Requirement → Please return only the lines from the one showing "Give thumbs-up to 我不会玩呐(淡然)" to the end of the entries, keeping both ends and dropping every picture.

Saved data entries
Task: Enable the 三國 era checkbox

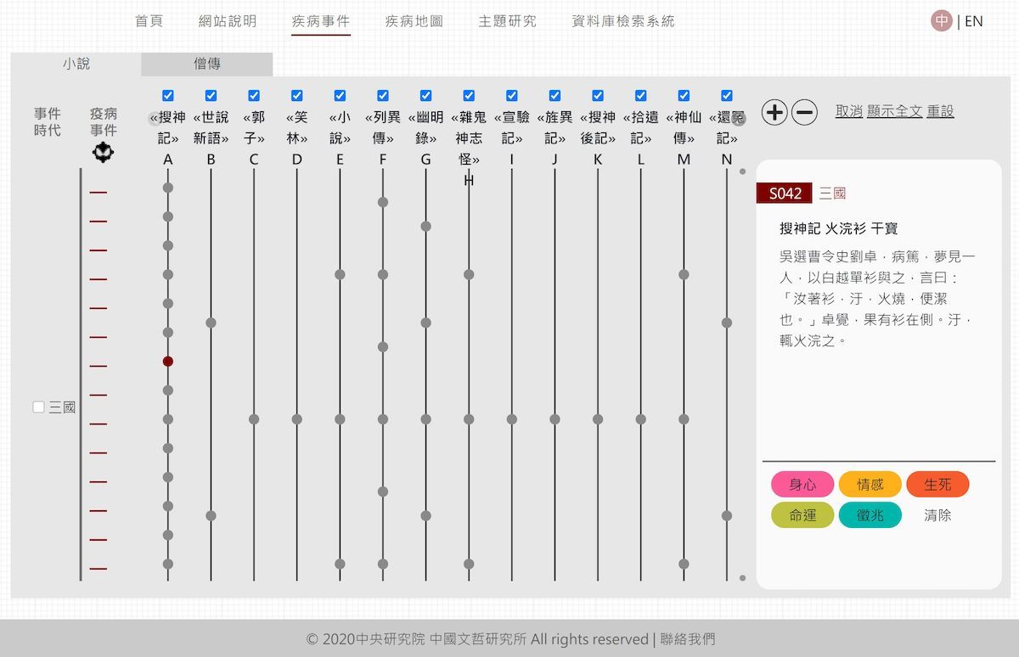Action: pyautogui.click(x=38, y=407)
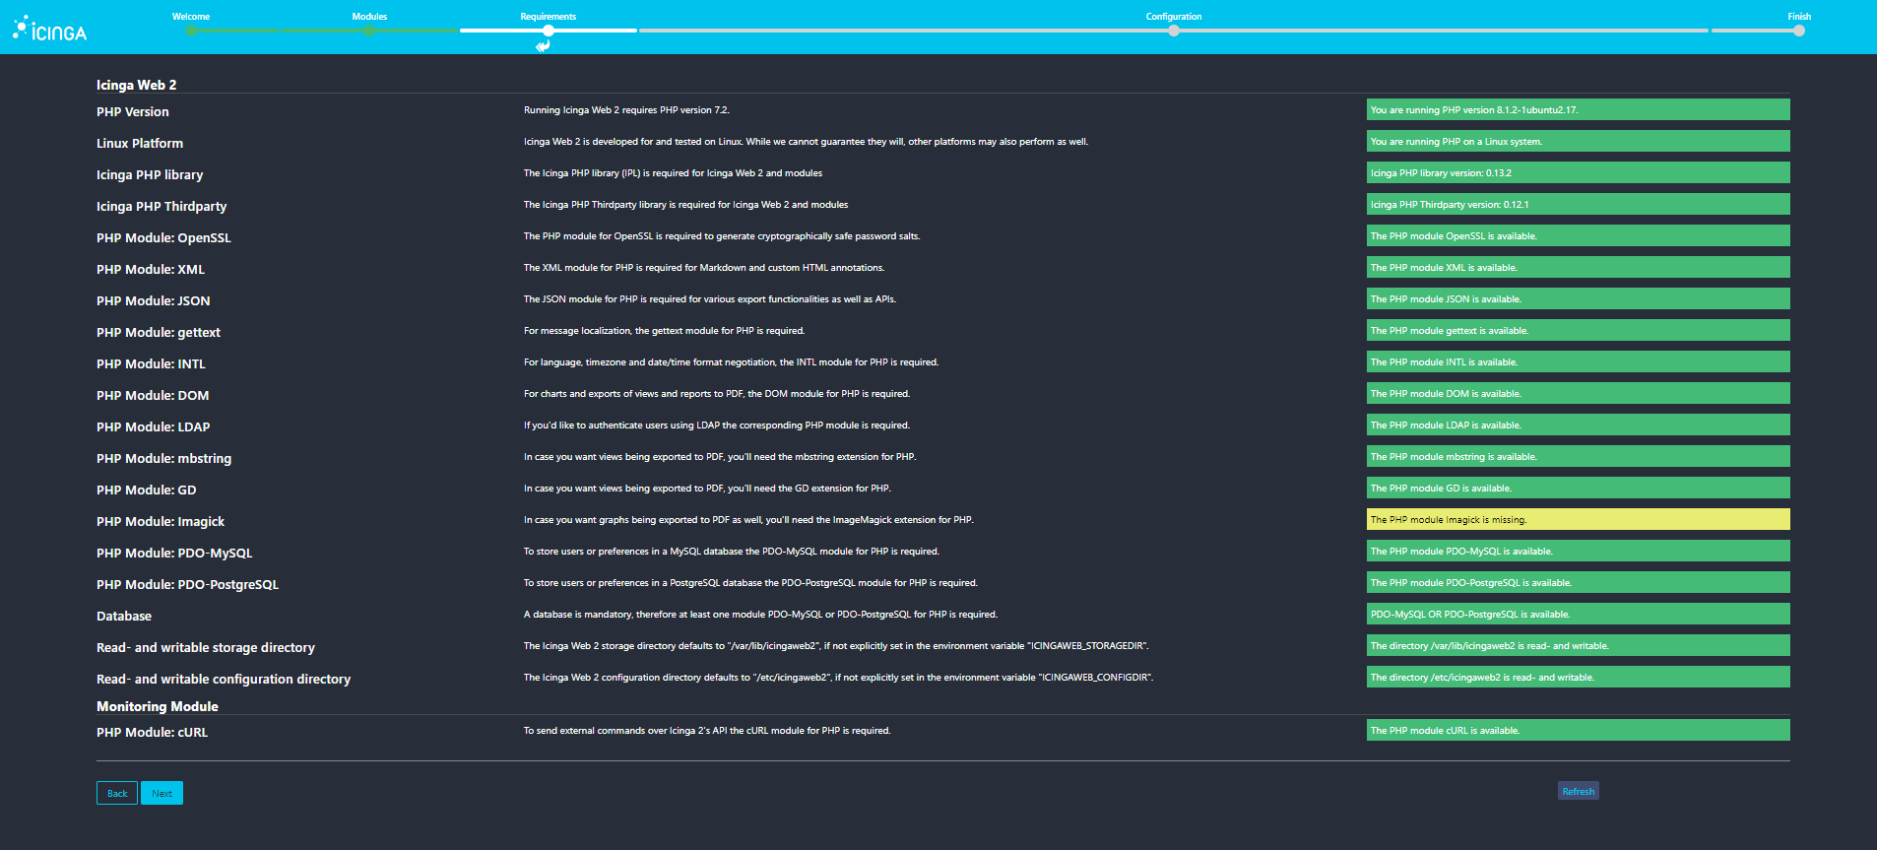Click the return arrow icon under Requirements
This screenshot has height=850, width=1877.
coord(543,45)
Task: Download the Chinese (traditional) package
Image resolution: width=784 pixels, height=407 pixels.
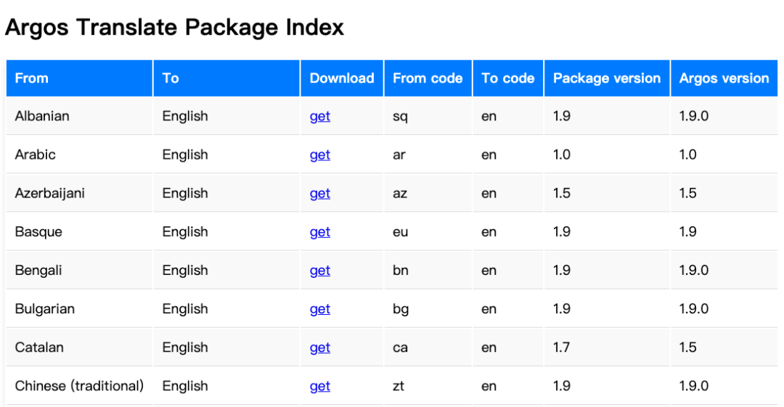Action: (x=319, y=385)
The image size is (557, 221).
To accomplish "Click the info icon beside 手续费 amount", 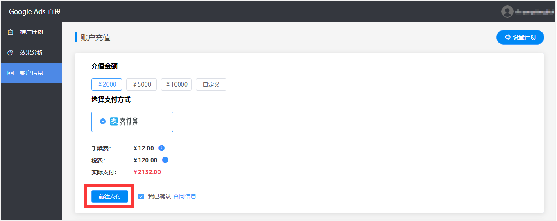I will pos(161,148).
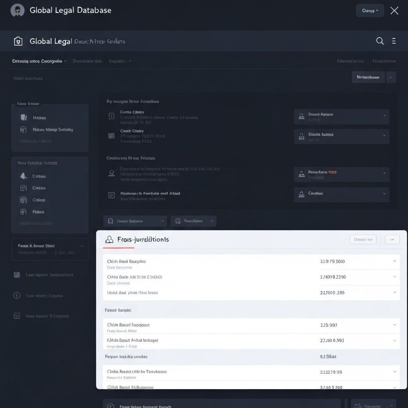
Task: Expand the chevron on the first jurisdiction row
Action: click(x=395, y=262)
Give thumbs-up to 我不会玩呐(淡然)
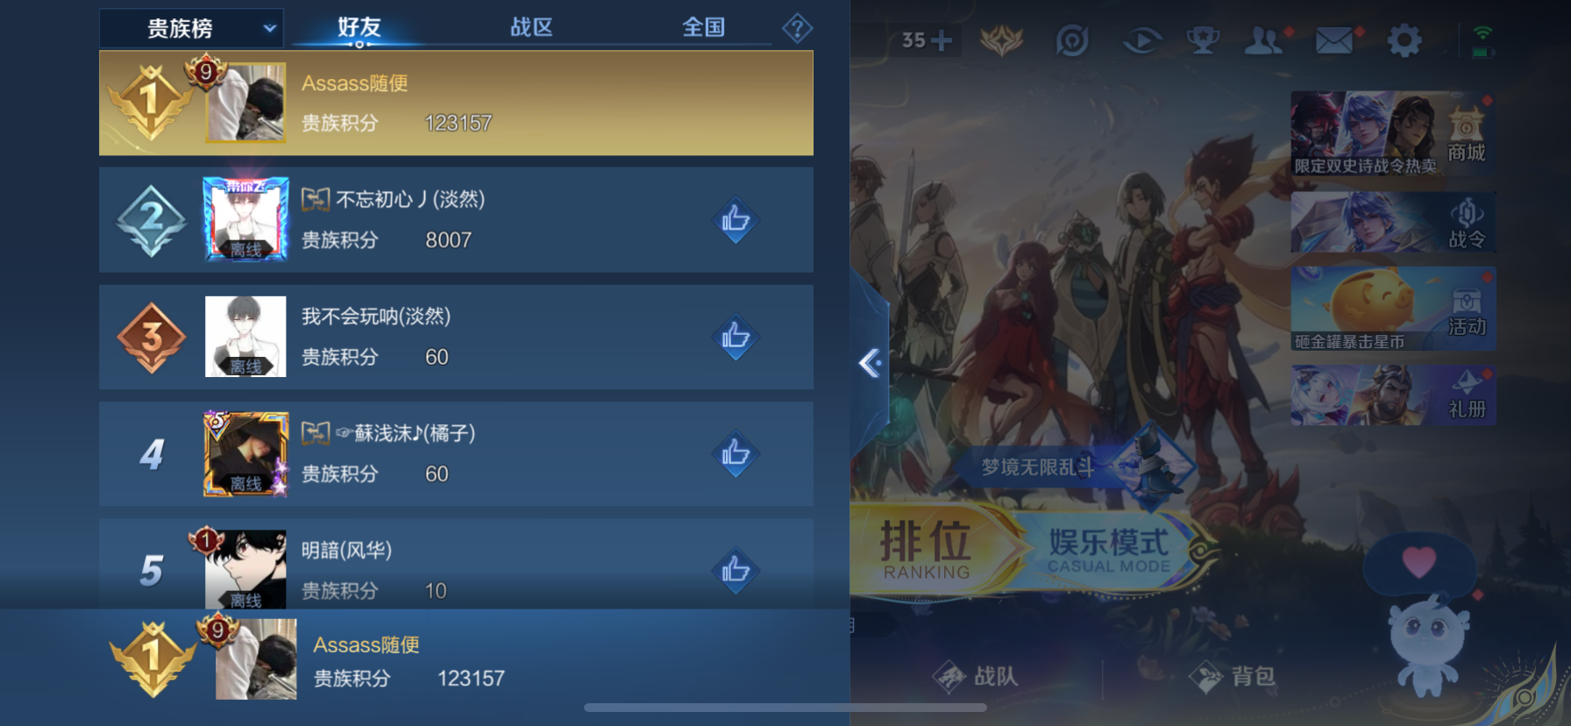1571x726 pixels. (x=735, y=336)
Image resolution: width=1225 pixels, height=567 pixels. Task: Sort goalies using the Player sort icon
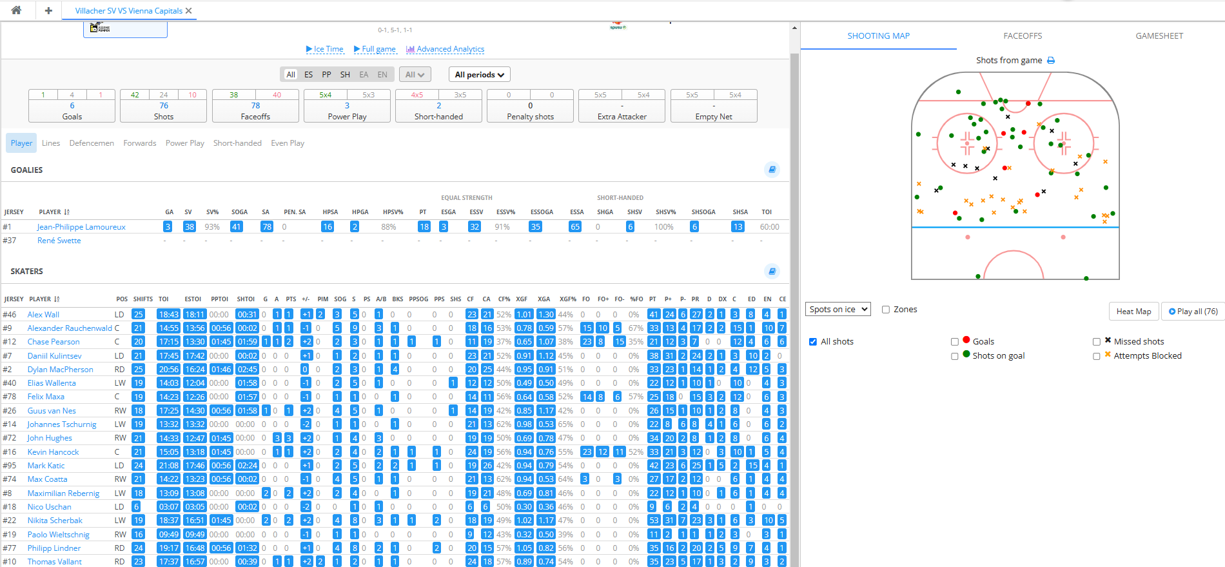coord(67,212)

Output of the exercise →
Give thumbs-up to 我不会玩呐(淡然)
1571x726 pixels. (x=735, y=336)
Image resolution: width=1225 pixels, height=567 pixels. Task: Sort goalies using the Player sort icon
coord(67,212)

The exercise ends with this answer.